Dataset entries
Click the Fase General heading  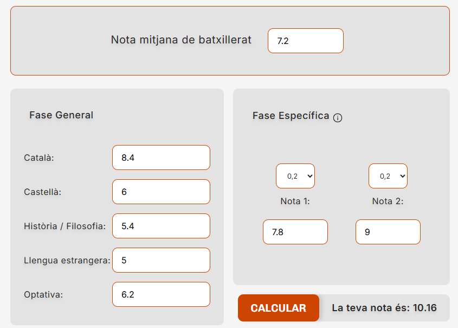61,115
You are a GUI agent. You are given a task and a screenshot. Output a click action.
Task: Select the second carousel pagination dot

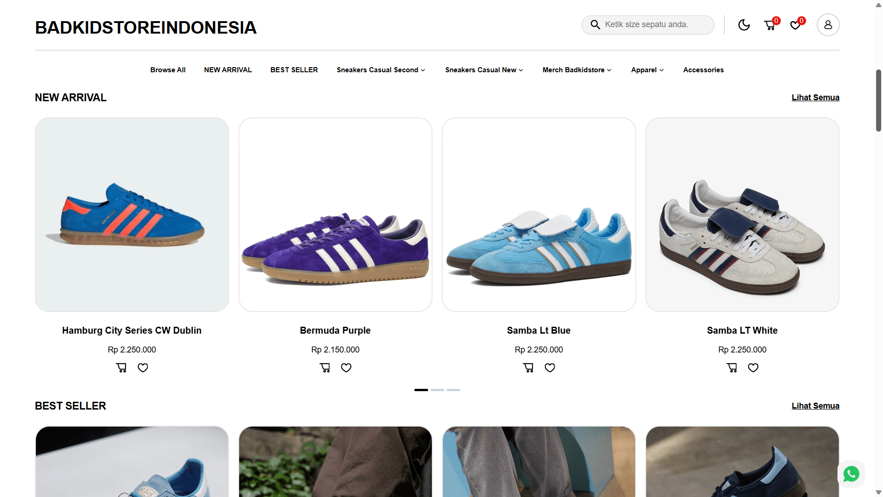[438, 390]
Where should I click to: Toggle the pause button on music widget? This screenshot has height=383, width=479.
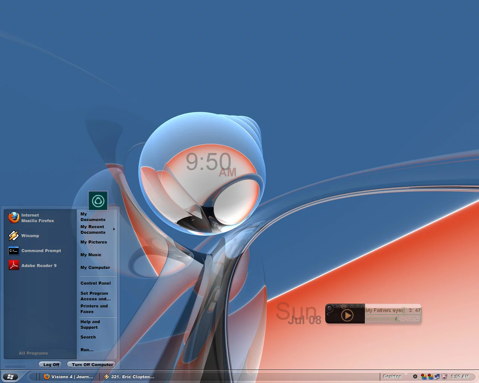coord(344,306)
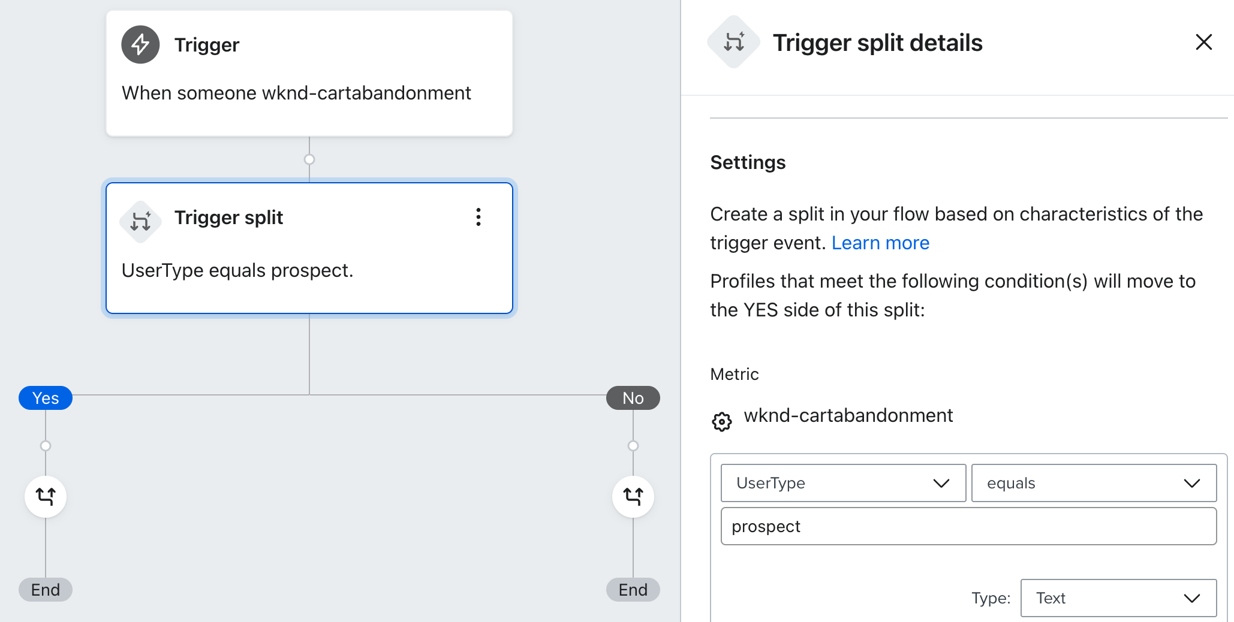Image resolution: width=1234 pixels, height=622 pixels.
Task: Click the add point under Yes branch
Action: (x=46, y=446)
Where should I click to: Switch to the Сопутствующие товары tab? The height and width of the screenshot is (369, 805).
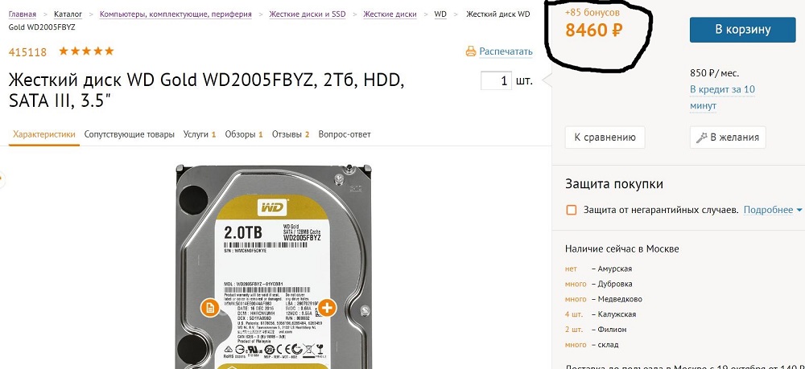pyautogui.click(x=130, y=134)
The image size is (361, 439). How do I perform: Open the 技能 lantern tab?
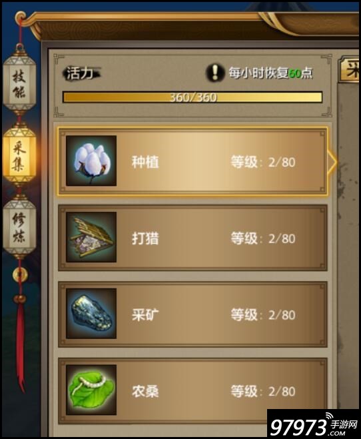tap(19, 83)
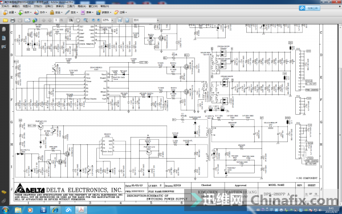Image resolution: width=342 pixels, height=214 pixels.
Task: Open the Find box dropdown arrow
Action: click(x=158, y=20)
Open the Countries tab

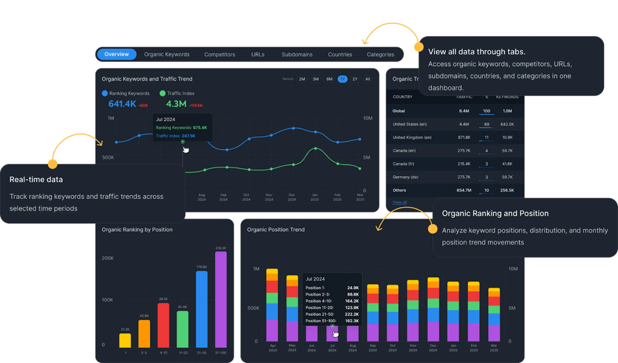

→ **BRIEF**:
List each line of the material above that contains the word "screenshot".

→ **ANSWER FOR THIS EXERCISE**:
You are a GUI agent. You are given a task and a screenshot. Output a click action.
Where should I click to: Toggle the pause button on music widget? This screenshot has height=383, width=479.
Where should I click to: Switch to the Сопутствующие товары tab? The height and width of the screenshot is (369, 805).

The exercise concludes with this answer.